One option, as implied above, is to abandon the invention-to-large-scale-innovation logic altogether. Then, the energy surplus can be channelled to alternative, regenerative ways of innovating; the types of innovation a declining civilisation needs. For example, in crisis resolution and management and local food and medicine production.
In the creative industries, the creative energy surplus is frequent, but often channelled back to routine labour which might produce pretty pictures and cool but meaningless frivolities. It is naive to think that all of a sudden a considerable number of people working in a branch of the entertainment industry, such as mobile games or social media content, would flip their attention away from producing what they produce: highly addictive and lucrative but ultimately meaningless and forgettable distractions. Having worked in such industries, I can say that, even if that might lose me a few ex-colleagues’ respect. There are more important things at stake.

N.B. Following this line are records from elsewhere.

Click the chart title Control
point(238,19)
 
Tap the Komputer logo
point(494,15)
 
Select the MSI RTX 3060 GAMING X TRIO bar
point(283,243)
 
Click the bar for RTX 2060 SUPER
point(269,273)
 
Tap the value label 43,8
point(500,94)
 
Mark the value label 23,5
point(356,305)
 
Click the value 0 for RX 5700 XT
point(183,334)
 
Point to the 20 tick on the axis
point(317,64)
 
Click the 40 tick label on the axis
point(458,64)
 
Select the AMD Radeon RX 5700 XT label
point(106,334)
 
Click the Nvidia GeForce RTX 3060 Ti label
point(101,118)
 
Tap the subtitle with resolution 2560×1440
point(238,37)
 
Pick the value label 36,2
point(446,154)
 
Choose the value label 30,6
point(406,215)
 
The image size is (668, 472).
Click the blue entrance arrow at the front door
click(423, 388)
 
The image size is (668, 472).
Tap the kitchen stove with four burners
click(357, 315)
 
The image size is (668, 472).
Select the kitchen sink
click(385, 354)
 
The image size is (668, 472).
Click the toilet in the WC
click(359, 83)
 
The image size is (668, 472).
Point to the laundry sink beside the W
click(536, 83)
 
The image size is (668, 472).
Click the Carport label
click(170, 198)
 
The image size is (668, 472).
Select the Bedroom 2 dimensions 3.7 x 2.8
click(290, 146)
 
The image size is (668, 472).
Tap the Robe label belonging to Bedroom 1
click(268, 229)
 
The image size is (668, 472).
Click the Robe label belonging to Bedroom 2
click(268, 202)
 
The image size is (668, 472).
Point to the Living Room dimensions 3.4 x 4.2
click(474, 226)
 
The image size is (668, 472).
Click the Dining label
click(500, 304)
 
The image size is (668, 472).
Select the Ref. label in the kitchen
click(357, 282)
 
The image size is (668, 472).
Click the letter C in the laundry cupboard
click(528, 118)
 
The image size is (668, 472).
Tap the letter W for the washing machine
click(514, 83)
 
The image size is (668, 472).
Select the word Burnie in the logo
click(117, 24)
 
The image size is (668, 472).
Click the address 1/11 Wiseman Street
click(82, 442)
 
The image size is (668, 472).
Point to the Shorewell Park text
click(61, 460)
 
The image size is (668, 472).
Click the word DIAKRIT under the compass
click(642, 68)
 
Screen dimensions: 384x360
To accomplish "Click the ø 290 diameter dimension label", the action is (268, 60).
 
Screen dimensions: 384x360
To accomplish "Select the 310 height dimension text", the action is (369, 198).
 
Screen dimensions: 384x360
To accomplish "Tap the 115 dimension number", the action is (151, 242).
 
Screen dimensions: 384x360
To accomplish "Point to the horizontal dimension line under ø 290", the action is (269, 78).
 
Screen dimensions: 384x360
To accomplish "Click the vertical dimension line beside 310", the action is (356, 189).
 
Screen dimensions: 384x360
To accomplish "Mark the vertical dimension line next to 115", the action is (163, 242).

Today, most of us are unable to the heights of Iain McGilchrist’s call for “attention as moral act” — at least not yet. Acknowledging the state of our civilisation might be the wake-up call.
Because, if only 10% of the creative professionals would reflect on how they use their creative energy; would consider how they pay attention to the world in ways that might benefit dealing with the current predicaments, our civilisation just might have a more dignified end. With the creative energy surplus amassed towards regenerative interests, we might be able to harness the types of post-growth innovation that are needed at the end of this civilisation to build the next, for generations to come.
I’m not talking about sustainability initiatives at the intersection of creativity and technology as we know them. What I have seen of such initiatives is that ultimately they still end up upholding the industry and its ways of innovation — and in doing so, they end up generating profits for the data centre and AI magnates.
Let’s meet at the islands of sanity
Something more fundamental is at play. We have screwed up nature, therefore should we innovate to deal with it? Will that risk, as Ophuls & co have observed, producing more uninformed and unforeseen consequences? Yes, but they might also be regenerative and benefit the workers in the ruins: bloom into pockets of habitability where innovation is community-sized. At best, working at figuring out such ways of innovation would provide us with islands of sanity, as Margaret Wheatley writes in Restoring Sanity:
An Island of Sanity is a gift of possibility and refuge. It sets itself apart from the destructive dynamics, policies, and behaviors that are afflicting people on the mainland. It needs to be an island because there is no other way to preserve and protect our best human qualities. We are not seeking sanctuary—we are seeking contribution. We are magnetized by the island’s offerings—the possibility of working together in harmonious relationships to accomplish meaningful work. Refugia (reh-FYU-jee-ah) is a biological term describing places of shelter where life endures in times of crisis, such as a volcanic eruption, fire, or stressed climate. Ideally, these refugia endure, expand, and connect so that new life emerges.
I hope to meet you there, one day. Thanks for reading.
With love and kindness,
Aki
Thank you, Aki! This was very interesting.
I have a rather naïve question: the majority of your piece felt very abstract to me. Do you have some specific idea on how these changes will happen? E.g. the end of civilization and the birth of a new one - will everyday folks be even able to notice, or will it only be observable in a more macro view?